TNews, INTERNASIONAL – China telah membolehkan pasangan suami-istri punya hingga tiga anak, guna mengganti kebijakan dua anak cukup. Menurut media pemerintah China, Xinhua, perubahan itu sudah disetujui Presiden Xi Jinping dalam pertemuan politbiro. Kebijakan ini diambil setelah laporan terbaru sensus setiap 10 tahun yang menunjukkan bahwa laju pertumbuhan penduduk di China saat ini berada di tingkat paling lambat dalam beberapa dekade terakhir. Situasi demikian menambah desakan bagi Beijing untuk mengeluarkan langkah-langkah agar tiap keluarga di China bisa menambah anak demi mencegah penurunan tingkat kelahiran.
Banyak yang memperkirakan bahwa hasil sensus terkini itu akan ditindaklanjuti dengan perubahan kebijakan pemerintah terkait jumlah anak dalam satu keluarga. Sensus terkini di China itu, yang dipublikasikan bulan Mei ini, menunjukkan bahwa hanya sekitar 12 juta bayi lahir tahun lalu – ini penurunan signifikan dari data tahun 2016, yang sebanyak 18 juta bayi, sekaligus merupakan angka kelahiran terendah sejak 1960an. Hal itu kemudian memicu seruan diakhirinya kebijakan pengendalian kelahiran, namun beberapa orang di China mengatakan kebijakan ini bukan satu-satunya yang membuat mereka enggan punya anak. Kendati ibunya kerap memintanya untuk segera punya anak, warga Beijing bernama Lili (bukan nama sebenarnya) tak berencana untuk memiliki anak dalam waktu dekat.

▸ **Entri yang disediakan**
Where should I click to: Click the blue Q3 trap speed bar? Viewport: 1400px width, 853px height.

---

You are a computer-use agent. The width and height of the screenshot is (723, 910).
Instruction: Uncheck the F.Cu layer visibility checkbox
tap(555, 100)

▸ **Latihan 1**
Salin secara persis bagian berita tentang kebijakan tiga anak di China dari "Banyak yang memperkirakan" sampai "dalam waktu dekat.".
▸ **Latihan 2**
Menurut berita tentang kebijakan tiga anak di China, siapa yang menyetujui perubahan kebijakan itu, dan dalam pertemuan apa?
▸ **Latihan 3**
Teruskan berita tentang kebijakan tiga anak di China mulai dari sesudah kalimat terakhirnya.
Entri-entri tersebut tidak digunakan sama sekali di sini.

▸ **Jawaban yang diharapkan 1**
Banyak yang memperkirakan bahwa hasil sensus terkini itu akan ditindaklanjuti dengan perubahan kebijakan pemerintah terkait jumlah anak dalam satu keluarga. Sensus terkini di China itu, yang dipublikasikan bulan Mei ini, menunjukkan bahwa hanya sekitar 12 juta bayi lahir tahun lalu – ini penurunan signifikan dari data tahun 2016, yang sebanyak 18 juta bayi, sekaligus merupakan angka kelahiran terendah sejak 1960an. Hal itu kemudian memicu seruan diakhirinya kebijakan pengendalian kelahiran, namun beberapa orang di China mengatakan kebijakan ini bukan satu-satunya yang membuat mereka enggan punya anak. Kendati ibunya kerap memintanya untuk segera punya anak, warga Beijing bernama Lili (bukan nama sebenarnya) tak berencana untuk memiliki anak dalam waktu dekat.

▸ **Jawaban yang diharapkan 2**
Presiden Xi Jinping, dalam pertemuan politbiro.

▸ **Jawaban yang diharapkan 3**
Perempuan berusia 31 tahun yang telah menikah selama dua tahun itu ingin “menjalani hidup” tanpa “kekhawatiran terus-menerus” dalam membesarkan anak. “Saya memiliki beberapa teman yang memiliki anak, dan mereka terobsesi untuk mendapatkan pengasuh terbaik atau mendaftarkan anak di sekolah terbaik. Kedengarannya melelahkan.” Lili yang berbicara kepada BBC dengan syarat anonim, menyebut bahwa ibunya akan sedih jika dia tahu bagaimana perasaan putrinya. Namun, perbedaan pendapat antar generasi ini mencerminkan perubahan sikap banyak anak muda China perkotaan terhadap persalinan. Data sensus penduduk terbaru dengan sendirinya mengungkap hal itu.
BBC
Sementara populasi secara keseluruhan tumbuh, angka kelahiran di China paling lambat dalam beberapa dekade, menambah kekhawatiran bahwa China mungkin menghadapi penurunan populasi lebih cepat dari yang diduga. Populasi yang menyusut bermasalah karena struktur usia terbalik, dengan lebih banyak lanjut usia daripada usia muda. Jika itu terjadi, tidak akan ada cukup sumber daya manusia di masa depan untuk mendukung para lansia, dan mungkin ada peningkatan permintaan akan kesehatan dan pelayanan sosial.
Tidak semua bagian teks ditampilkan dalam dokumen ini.